§ SHORT EXERCISE A
Why does the auditor fee disclosure say no tax consulting fees were paid in 2010 and 2009?
§ SHORT EXERCISE B
Please continue the auditor fee disclosure from its final sentence.

§ PROVIDED PASSAGE
· · · · ·

The following table sets forth the aggregate fees billed to the Federal Home Loan Bank of San Francisco (Bank) for the years ended December 31, 2010 and 2009, by its external accounting firm, PricewaterhouseCoopers LLP.
 
(In millions)
2010
 
 
2009
 
Audit fees
$
1.2
 
 
$
1.6
 
All other fees
0.1
 
 
0.1
 
Total
$
1.3
 
 
$
1.7
 
 
Audit Fees. Audit fees during 2010 and 2009 were for professional services rendered in connection with the audits of the Bank's annual financial statements, the review of the Bank's quarterly financial statements included in each Quarterly Report on Form 10-Q, and the audit of the Bank's internal control over financial reporting.
 
All Other Fees. All other fees for 2010 and 2009 were for consulting services. The Bank is exempt from all federal, state, and local taxation. Therefore, no tax consulting fees were paid during 2010 and 2009.
 
Audit Committee Pre-Approval Policy
 
In accordance with the Securities and Exchange Commission rules and regulations implementing the Securities Exchange Act of 1934 (SEC rules), all audit, audit-related, and non-audit services proposed to be performed by the Bank's independent auditor must be pre-approved by the Audit Committee to ensure that they do not impair the auditor's independence. The SEC rules require that proposed services either be specifically pre-approved on a case-by-case basis (specific pre-approval services) or be pre-approved without case-by-case review under policies and procedures established by the Audit Committee that are detailed as to the particular service and do not delegate Audit Committee responsibilities to management (general pre-approval services).

· · · · ·

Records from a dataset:

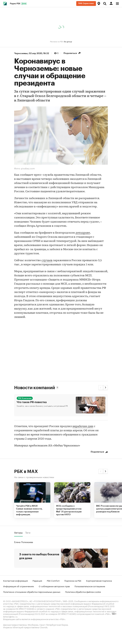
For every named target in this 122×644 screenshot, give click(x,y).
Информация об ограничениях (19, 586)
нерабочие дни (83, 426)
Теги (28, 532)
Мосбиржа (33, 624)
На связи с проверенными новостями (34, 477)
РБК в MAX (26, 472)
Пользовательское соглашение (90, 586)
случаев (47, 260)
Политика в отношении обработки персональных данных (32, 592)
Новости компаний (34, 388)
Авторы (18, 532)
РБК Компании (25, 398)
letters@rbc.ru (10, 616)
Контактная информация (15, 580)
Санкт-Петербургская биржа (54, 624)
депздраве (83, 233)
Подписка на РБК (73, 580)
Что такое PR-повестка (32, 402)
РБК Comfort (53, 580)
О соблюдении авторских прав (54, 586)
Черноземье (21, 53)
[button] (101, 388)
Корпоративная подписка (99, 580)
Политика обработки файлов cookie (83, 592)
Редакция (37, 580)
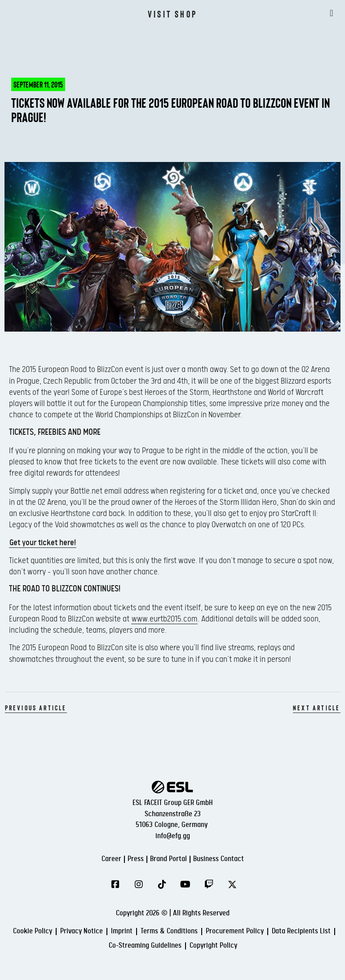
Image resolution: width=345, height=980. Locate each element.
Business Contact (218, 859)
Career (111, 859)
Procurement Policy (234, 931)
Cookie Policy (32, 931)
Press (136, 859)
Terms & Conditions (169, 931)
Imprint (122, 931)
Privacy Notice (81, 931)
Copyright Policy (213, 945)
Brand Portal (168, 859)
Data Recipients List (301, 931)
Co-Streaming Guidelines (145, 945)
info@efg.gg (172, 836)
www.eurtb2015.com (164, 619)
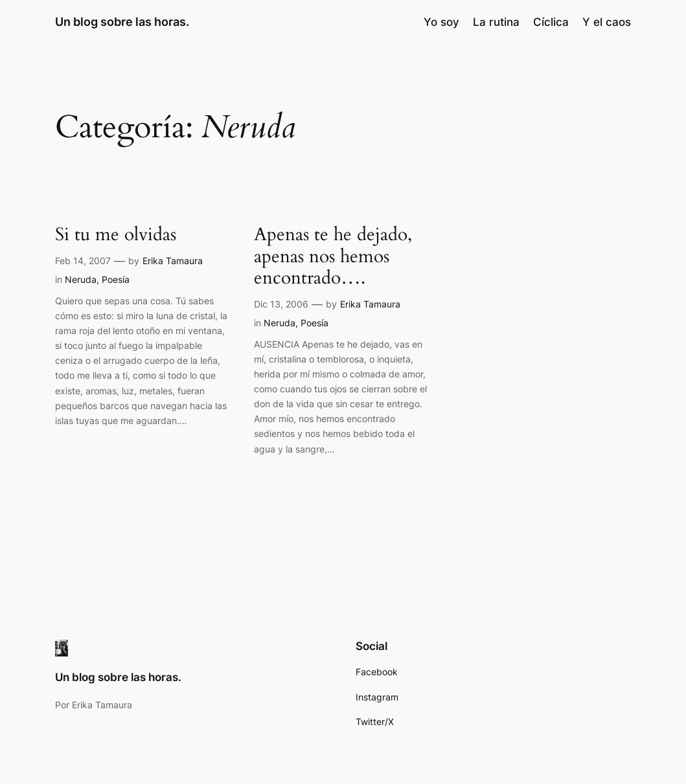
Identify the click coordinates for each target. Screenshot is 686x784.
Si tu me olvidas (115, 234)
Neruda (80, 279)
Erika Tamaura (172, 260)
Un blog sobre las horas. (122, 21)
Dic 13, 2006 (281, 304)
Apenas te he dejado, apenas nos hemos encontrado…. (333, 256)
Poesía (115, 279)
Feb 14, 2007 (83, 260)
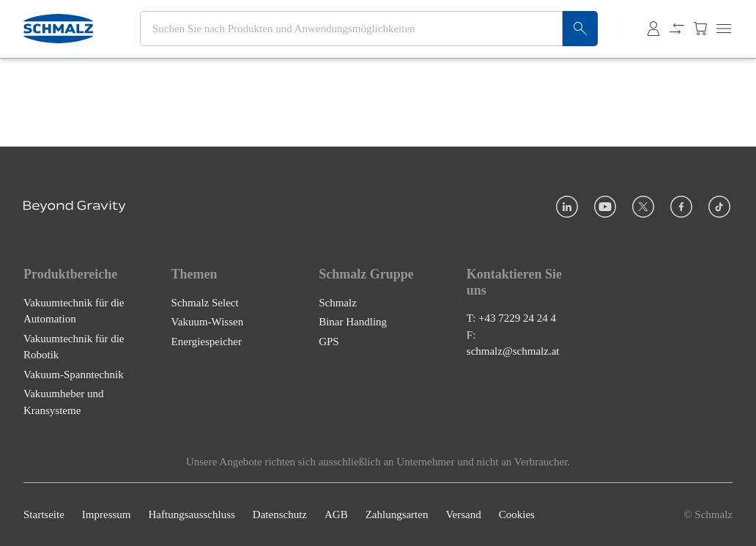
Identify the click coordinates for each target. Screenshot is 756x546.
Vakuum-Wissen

· · · · ·

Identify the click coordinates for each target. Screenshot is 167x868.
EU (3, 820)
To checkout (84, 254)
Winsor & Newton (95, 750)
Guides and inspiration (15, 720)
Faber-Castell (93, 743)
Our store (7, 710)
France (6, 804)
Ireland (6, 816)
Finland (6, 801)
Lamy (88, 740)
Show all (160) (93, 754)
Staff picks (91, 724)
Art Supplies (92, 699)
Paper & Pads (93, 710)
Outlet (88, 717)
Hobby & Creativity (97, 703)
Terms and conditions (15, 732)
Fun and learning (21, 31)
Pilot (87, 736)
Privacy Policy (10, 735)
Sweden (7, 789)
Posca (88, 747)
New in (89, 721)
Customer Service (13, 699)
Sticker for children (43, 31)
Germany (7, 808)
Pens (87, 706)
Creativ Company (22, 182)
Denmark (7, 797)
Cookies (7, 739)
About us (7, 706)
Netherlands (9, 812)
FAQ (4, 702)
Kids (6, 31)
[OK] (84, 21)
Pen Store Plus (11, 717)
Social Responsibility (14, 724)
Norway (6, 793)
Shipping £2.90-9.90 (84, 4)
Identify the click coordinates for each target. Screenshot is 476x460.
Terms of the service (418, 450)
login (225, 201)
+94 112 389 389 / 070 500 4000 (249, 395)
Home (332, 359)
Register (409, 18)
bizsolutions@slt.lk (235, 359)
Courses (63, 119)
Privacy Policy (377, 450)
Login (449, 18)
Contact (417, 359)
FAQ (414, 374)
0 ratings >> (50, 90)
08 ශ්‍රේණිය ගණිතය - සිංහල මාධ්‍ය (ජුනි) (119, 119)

· · · · ·

§ FINAL RESULT A
The Bank is exempt from all federal, state, and local taxation.

§ FINAL RESULT B
 
The Bank's Audit Committee has adopted a policy, the Independent Auditor Services Pre-Approval Policy (Policy), setting forth the procedures and conditions pursuant to which services proposed to be performed by the Bank's independent auditor may be approved. Under the Policy, unless services to be provided by the independent auditor have received general pre-approval, they require specific pre-approval by the Audit Committee. Any proposed services exceeding the pre-approved maximum fee amounts set forth in the appendices to the Policy will also require specific pre-approval by the Audit Committee.
 
The Policy is designed to be detailed as to the particular services that may be provided by the independent auditor and to provide for the Audit Committee to be informed of each service provided by the independent auditor. The Policy is also intended to ensure that the Audit Committee does not delegate to management its responsibilities in connection with the approval of services to be provided by the independent auditor.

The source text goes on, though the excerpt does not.